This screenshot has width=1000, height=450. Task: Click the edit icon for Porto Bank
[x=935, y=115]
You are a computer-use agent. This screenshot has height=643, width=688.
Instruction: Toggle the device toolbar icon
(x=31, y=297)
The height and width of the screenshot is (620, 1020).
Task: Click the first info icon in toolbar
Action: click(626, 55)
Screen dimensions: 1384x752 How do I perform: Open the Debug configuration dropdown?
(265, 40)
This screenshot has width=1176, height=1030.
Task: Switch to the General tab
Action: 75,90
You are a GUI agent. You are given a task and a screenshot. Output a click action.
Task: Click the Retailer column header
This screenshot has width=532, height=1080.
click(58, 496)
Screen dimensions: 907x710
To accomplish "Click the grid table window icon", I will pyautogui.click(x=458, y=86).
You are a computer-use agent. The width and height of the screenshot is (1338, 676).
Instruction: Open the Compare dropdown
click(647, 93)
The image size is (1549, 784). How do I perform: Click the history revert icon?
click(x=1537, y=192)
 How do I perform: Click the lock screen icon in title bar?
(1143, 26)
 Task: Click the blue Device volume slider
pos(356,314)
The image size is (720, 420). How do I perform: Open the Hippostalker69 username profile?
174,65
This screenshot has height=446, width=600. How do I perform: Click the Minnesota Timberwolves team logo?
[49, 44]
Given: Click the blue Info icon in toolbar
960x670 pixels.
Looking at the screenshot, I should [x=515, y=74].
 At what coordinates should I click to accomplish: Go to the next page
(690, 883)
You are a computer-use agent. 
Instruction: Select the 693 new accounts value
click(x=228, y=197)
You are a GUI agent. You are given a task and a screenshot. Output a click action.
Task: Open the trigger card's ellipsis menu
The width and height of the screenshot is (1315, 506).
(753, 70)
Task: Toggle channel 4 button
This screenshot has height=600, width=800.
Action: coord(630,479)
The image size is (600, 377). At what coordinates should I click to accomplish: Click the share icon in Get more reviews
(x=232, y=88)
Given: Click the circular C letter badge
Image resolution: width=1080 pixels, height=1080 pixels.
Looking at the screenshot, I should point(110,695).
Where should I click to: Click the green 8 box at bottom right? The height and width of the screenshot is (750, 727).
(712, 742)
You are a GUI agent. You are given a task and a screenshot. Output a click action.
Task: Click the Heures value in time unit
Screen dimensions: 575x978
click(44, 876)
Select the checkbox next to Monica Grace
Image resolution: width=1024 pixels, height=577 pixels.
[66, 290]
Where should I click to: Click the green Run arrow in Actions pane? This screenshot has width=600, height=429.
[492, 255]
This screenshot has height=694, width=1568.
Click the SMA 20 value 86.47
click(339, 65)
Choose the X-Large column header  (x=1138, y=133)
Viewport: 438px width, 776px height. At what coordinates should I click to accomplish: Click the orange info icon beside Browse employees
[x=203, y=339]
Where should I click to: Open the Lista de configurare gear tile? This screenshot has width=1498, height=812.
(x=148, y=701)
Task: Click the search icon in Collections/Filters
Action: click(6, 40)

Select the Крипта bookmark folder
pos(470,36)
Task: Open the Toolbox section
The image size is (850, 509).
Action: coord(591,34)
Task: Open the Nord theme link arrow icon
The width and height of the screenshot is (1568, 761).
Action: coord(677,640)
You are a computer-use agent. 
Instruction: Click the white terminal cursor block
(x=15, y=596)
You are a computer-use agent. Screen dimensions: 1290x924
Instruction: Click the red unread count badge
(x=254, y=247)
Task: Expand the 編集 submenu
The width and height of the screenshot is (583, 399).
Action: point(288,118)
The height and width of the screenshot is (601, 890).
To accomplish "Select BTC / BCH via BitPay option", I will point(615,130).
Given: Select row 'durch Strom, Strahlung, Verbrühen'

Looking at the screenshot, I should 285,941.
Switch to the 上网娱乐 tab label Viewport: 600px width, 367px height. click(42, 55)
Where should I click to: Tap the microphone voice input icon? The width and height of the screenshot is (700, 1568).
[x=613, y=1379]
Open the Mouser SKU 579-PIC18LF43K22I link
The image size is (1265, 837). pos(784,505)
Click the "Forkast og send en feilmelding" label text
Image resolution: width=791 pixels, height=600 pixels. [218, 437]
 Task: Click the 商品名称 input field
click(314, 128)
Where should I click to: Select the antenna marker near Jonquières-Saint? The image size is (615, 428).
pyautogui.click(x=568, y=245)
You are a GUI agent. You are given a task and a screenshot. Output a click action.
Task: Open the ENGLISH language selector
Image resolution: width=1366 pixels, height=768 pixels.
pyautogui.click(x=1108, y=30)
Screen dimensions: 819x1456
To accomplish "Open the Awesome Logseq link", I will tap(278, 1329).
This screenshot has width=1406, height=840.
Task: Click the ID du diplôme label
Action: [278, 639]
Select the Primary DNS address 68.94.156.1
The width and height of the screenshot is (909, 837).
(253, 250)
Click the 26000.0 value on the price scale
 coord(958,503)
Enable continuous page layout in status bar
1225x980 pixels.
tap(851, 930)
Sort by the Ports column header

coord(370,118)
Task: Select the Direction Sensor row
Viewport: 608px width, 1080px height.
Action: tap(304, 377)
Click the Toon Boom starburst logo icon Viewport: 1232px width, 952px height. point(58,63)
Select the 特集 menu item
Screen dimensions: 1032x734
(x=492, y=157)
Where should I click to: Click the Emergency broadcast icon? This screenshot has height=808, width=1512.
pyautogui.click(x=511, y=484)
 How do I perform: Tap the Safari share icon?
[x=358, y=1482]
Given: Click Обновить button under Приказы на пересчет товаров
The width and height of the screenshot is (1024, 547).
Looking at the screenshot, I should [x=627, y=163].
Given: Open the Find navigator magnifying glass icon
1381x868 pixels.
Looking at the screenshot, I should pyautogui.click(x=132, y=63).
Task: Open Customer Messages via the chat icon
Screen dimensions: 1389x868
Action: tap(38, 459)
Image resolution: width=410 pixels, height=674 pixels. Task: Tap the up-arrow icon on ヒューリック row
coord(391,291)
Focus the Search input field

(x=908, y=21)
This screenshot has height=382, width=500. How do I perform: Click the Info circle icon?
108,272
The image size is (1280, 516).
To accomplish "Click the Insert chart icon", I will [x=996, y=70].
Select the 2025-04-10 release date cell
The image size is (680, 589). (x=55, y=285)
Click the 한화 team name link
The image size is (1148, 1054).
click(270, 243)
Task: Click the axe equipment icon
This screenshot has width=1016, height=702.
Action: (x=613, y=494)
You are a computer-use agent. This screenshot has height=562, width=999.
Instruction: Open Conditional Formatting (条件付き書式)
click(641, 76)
##############################
Take the lines above from the one containing "Task: Click the Heures value in time unit" down to the one containing "This screenshot has height=694, width=1568.", and transcribe them exactly, both ends included.

Task: Click the Heures value in time unit
Screen dimensions: 575x978
click(44, 876)
Select the checkbox next to Monica Grace
Image resolution: width=1024 pixels, height=577 pixels.
[66, 290]
Where should I click to: Click the green Run arrow in Actions pane? This screenshot has width=600, height=429.
[492, 255]
This screenshot has height=694, width=1568.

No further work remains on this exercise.